Putting the brakes on fear.


Spring break went by in the blink of an eye. This year my family had a one week stay-cation. The days were jammed packed with a visit from Nana and Pap, DIY projects, baseball practices, jumping on the trampoline, bike rides and some brown cows (FYI – it’s ROOT beer and vanilla ice cream). “Yummy!”

Bike riding with my family is always a challenging task because my son is afraid to ride a bike. I remember the day I first decided to take off the training wheels for my twins. I gave my daughter a push and she just kept going. She is the ultimate daredevil. 

 My son, on the other hand, pedaled and screamed hysterically as I let him go the first time. Don’t worry…  I only let go for a second!
We have been practicing since he was four, although he still looks like a baby deer taking its first steps. I try to be patient with him, but there are times my frustration builds because he does not seem to try. Argh!!!  

“Seriously put your butt on the seat and pedal the bike. It shouldn’t be that hard, right?” 

Okay. I could feel it in the air. I knew this week was going to be the week. I could see it happening – he was going to hop on the bike and zoom off down the street.
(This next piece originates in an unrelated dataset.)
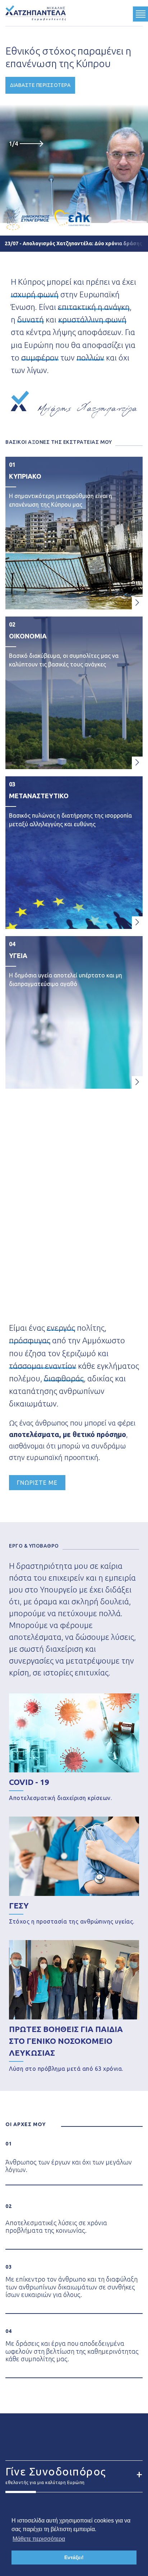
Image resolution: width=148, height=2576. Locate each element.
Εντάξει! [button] (74, 2557)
I just knew it.

 As I held the back of him so he would feel safe he was yelling “Please get me off, Just get me off, I am going to die.” “You are trying to kill me.” “Not!” I took Ben off the bike and we sat in the grass and I showed him how flat the road was and how far away the trees were. But to no avail.  
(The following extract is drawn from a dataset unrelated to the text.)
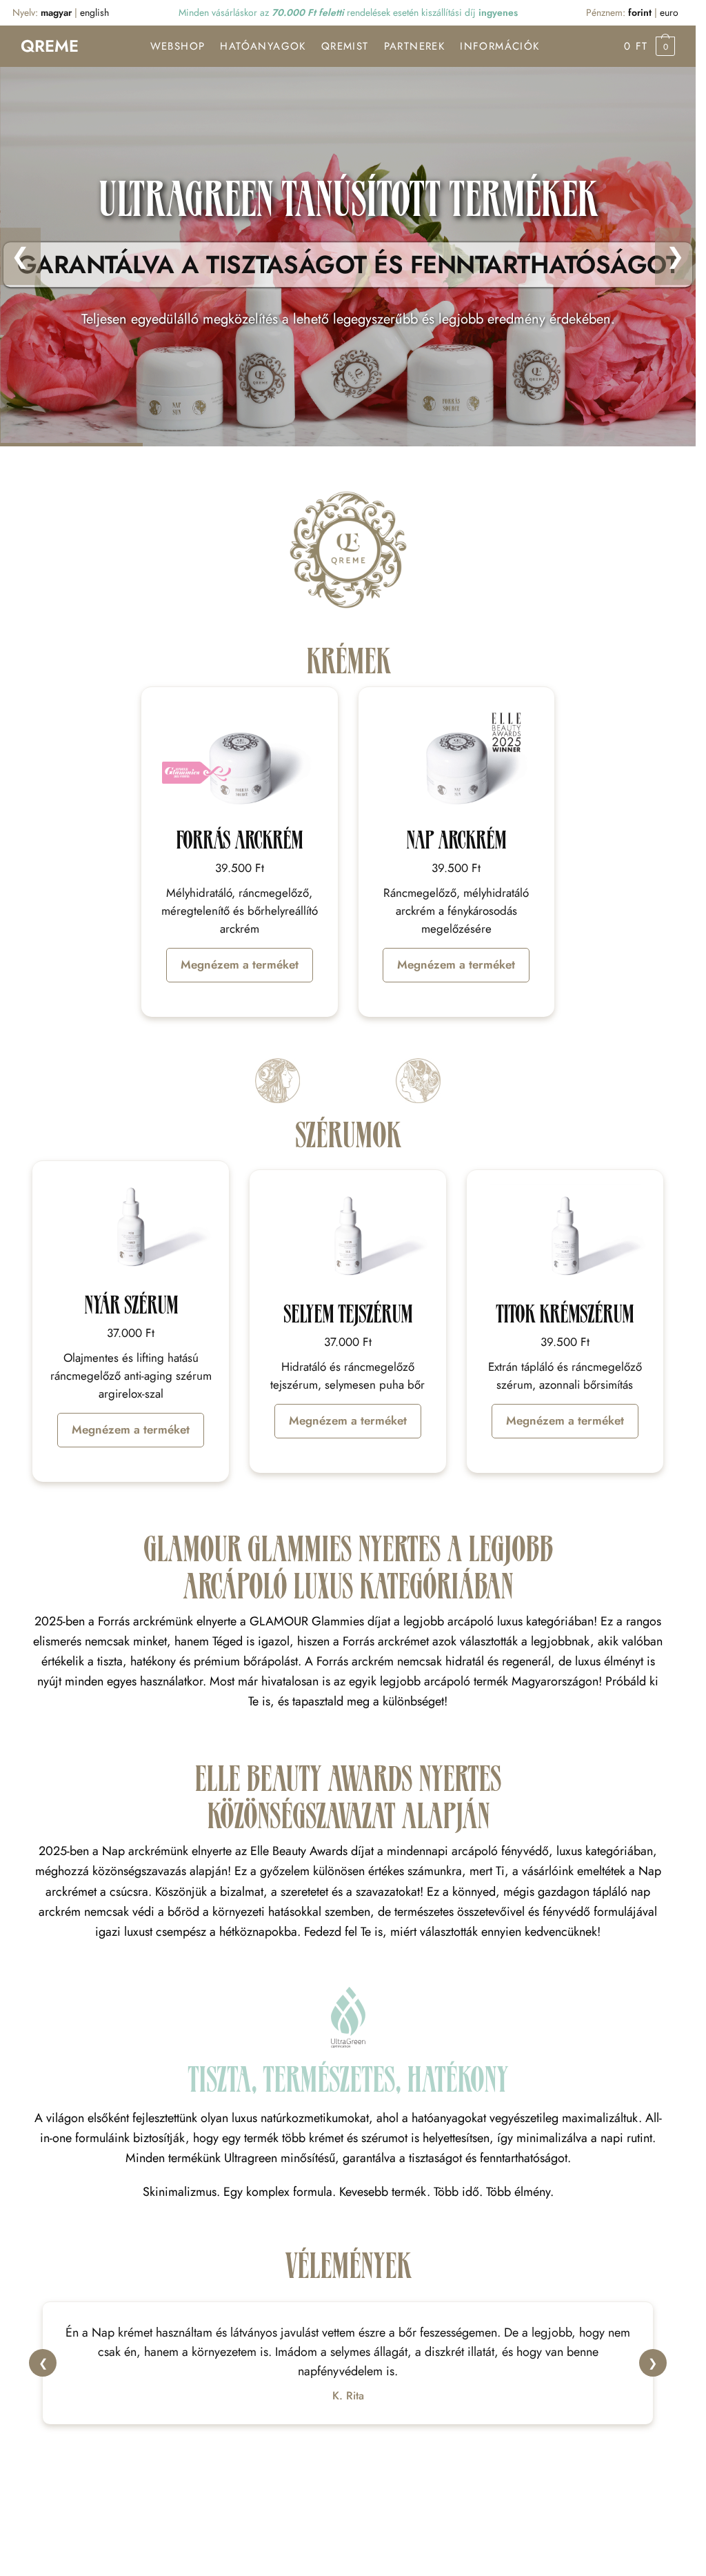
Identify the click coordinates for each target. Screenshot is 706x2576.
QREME (50, 46)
He tried once more but was done, my expectations were shattered.

As I worked with Ben this week I kept thinking about his FEAR. I realized how FEAR can either prevent us from doing things or can challenge us to do better.  

We all are afraid of something. Were my other kids FEARS holding them back from things as well?

On our morning drive to school, I decided to ask my kids what their fears were. Not surprised at all, Ben was afraid of bikes. Natalee was afraid of heights and Sophia had a fear of taking tests at school. (I hate timed tests too, YUCK!)  

But, what was my biggest FEAR? (Hairy Spiders, Heights, Being a Good Mom)

Even better… one of my biggest fears is rejection.  

As a little girl I loved to talk and speak in front of people. As I became as college student I grew to hate it. Each public engagement or job interview I attended felt like riding a bike for the first time. My palms would sweat, my words felt like they were jibberish. The moments blinked before my eyes and I felt like a Mac truck ran me over me by the end. I always assumed the worst.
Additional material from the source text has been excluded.